### FRAGMENTO DE TEXTO
◇ ◇ ◇ ◇
MIQUEL ESCUDERO-EL CORREO

Anna Göldi ha pasado a la Historia como la última bruja ejecutada y la primera en ser exonerada, hasta el punto de llegar a ser declarada en Suiza símbolo de la discriminación social contra la mujer. Justo la semana que viene se cumplirán 240 años de su decapitación, sucedió en el cantón helvético de Glaris.

En ese lugar se estableció hace quince años una Fundación que lleva el nombre de aquella mujer, concede el Premio Día de los Caídos y Derechos Humanos y abrió un museo que rememora la tortura que padeció. Llevaba dos años trabajando como criada en la casa de un médico, cuando se la acusó de hacer magia negra con la hija pequeña de su patrón, que a su vez era juez. Se vio obligada a confesar que había hecho un pacto con el diablo y fue ejecutada. Cabe imaginar que nada fue como se quiso hacer ver y que algo se ocultó.
◇ ◇ ◇ ◇
Prosiga el texto sobre Anna Göldi a partir de su última oración.

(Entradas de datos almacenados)
◇ ◇ ◇ ◇
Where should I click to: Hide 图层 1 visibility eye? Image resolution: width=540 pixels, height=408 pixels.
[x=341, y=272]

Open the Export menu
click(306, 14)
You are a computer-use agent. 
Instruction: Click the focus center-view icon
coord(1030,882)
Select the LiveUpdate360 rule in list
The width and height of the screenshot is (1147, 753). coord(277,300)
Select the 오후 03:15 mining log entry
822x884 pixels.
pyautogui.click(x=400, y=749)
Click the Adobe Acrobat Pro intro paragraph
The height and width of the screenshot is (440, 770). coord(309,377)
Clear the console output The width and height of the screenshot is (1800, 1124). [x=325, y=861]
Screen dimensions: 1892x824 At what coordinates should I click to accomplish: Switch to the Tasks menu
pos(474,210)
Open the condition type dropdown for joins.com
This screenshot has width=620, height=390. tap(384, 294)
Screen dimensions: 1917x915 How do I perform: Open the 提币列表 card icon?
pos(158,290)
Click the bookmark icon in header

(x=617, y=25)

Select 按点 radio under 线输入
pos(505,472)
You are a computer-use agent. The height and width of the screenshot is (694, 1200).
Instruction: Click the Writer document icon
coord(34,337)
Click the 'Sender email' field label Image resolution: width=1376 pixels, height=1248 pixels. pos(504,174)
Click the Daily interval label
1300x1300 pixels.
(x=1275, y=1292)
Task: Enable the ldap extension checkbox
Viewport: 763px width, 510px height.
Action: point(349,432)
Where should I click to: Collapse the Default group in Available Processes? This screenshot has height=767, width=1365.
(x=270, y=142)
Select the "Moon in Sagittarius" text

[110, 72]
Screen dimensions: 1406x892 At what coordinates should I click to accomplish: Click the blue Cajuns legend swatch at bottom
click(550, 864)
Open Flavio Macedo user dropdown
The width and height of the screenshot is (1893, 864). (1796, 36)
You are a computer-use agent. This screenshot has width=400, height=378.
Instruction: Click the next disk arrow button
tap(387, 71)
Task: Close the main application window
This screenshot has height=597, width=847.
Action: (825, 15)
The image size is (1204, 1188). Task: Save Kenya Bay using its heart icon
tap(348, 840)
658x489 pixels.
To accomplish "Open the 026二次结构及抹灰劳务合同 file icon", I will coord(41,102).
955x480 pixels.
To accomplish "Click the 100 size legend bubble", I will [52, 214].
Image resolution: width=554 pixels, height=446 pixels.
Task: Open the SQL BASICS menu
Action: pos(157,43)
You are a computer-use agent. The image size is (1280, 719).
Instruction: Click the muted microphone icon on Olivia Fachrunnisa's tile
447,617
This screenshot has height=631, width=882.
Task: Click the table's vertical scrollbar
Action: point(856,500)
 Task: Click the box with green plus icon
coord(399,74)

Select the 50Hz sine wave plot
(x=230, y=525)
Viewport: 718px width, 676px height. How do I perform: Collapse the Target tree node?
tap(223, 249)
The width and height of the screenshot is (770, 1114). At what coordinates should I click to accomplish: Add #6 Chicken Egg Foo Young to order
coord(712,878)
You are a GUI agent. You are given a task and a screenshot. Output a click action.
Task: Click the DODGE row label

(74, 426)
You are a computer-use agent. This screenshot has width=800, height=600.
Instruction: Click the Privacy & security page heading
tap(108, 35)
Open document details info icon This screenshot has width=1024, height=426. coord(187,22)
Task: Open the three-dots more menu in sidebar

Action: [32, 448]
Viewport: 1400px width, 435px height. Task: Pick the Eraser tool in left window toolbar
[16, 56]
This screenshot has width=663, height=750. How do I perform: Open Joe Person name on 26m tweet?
◇ ◇ ◇ ◇
### RESPUESTA SOLICITADA
Por otro lado, declarar retrospectivamente ilegal un juicio es una práctica a la que nuestro siglo está volcado con ampulosidad. Se exige con insolencia y raro puritanismo pedir perdón por el mal que los ancestros cometieron, pero las víctimas, ya desaparecidas, son las únicas que lo podrían dar y ya no pueden. Lo que ocurrió no lo puede cambiar ni Dios, es irrevocable. Otra cosa es revertir el daño hecho y sanar moralmente.

En el siglo XIX surgió la figura del médium, que pretendía ponerse en comunicación con el espíritu de un muerto. Una fe desmedida, una superstición. Es cierto que se suele etiquetar de supersticioso a quien se guía según la religión de grupos rivales. En el siglo I, Plutarco entendía que también el ateísmo puede ser supersticioso, como emoción de un razonamiento falso. Y en esas estamos.